Work to complete:
Would you repeat the whole listing exactly?

Information:
┌──

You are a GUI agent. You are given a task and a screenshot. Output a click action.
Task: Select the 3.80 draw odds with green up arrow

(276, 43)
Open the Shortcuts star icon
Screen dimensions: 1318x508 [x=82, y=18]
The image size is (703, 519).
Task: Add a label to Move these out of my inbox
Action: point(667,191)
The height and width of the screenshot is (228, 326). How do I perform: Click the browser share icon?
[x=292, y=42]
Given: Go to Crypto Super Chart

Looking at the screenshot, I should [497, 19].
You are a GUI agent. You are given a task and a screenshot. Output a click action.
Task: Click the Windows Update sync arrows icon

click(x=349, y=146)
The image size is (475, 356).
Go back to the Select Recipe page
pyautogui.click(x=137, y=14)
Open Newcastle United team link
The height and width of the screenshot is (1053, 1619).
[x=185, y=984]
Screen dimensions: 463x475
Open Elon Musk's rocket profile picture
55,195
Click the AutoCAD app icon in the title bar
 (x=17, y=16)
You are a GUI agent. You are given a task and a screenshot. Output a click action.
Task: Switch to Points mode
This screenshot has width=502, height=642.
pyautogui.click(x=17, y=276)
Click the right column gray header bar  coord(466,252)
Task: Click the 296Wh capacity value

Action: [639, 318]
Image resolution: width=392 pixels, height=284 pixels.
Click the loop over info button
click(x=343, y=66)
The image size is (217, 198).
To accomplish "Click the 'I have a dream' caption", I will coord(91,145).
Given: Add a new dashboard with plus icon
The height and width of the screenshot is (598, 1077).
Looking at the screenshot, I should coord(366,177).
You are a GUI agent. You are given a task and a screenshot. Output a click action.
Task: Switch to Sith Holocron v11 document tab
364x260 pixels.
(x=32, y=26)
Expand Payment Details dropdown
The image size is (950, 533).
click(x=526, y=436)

└──

Exercise solution:
You are a GUI agent. You are given a task and a screenshot. Output a click action.
Task: Select the 3.80 draw odds with green up arrow

(276, 43)
Open the Shortcuts star icon
Screen dimensions: 1318x508 [x=82, y=18]
The image size is (703, 519).
Task: Add a label to Move these out of my inbox
Action: point(667,191)
The height and width of the screenshot is (228, 326). How do I perform: Click the browser share icon?
[x=292, y=42]
Given: Go to Crypto Super Chart

Looking at the screenshot, I should [497, 19].
You are a GUI agent. You are given a task and a screenshot. Output a click action.
Task: Click the Windows Update sync arrows icon

click(x=349, y=146)
The image size is (475, 356).
Go back to the Select Recipe page
pyautogui.click(x=137, y=14)
Open Newcastle United team link
The height and width of the screenshot is (1053, 1619).
[x=185, y=984]
Screen dimensions: 463x475
Open Elon Musk's rocket profile picture
55,195
Click the AutoCAD app icon in the title bar
 (x=17, y=16)
You are a GUI agent. You are given a task and a screenshot. Output a click action.
Task: Switch to Points mode
This screenshot has width=502, height=642.
pyautogui.click(x=17, y=276)
Click the right column gray header bar  coord(466,252)
Task: Click the 296Wh capacity value

Action: [639, 318]
Image resolution: width=392 pixels, height=284 pixels.
Click the loop over info button
click(x=343, y=66)
The image size is (217, 198).
To accomplish "Click the 'I have a dream' caption", I will coord(91,145).
Given: Add a new dashboard with plus icon
The height and width of the screenshot is (598, 1077).
Looking at the screenshot, I should coord(366,177).
You are a GUI agent. You are given a task and a screenshot. Output a click action.
Task: Switch to Sith Holocron v11 document tab
364x260 pixels.
(x=32, y=26)
Expand Payment Details dropdown
The image size is (950, 533).
click(x=526, y=436)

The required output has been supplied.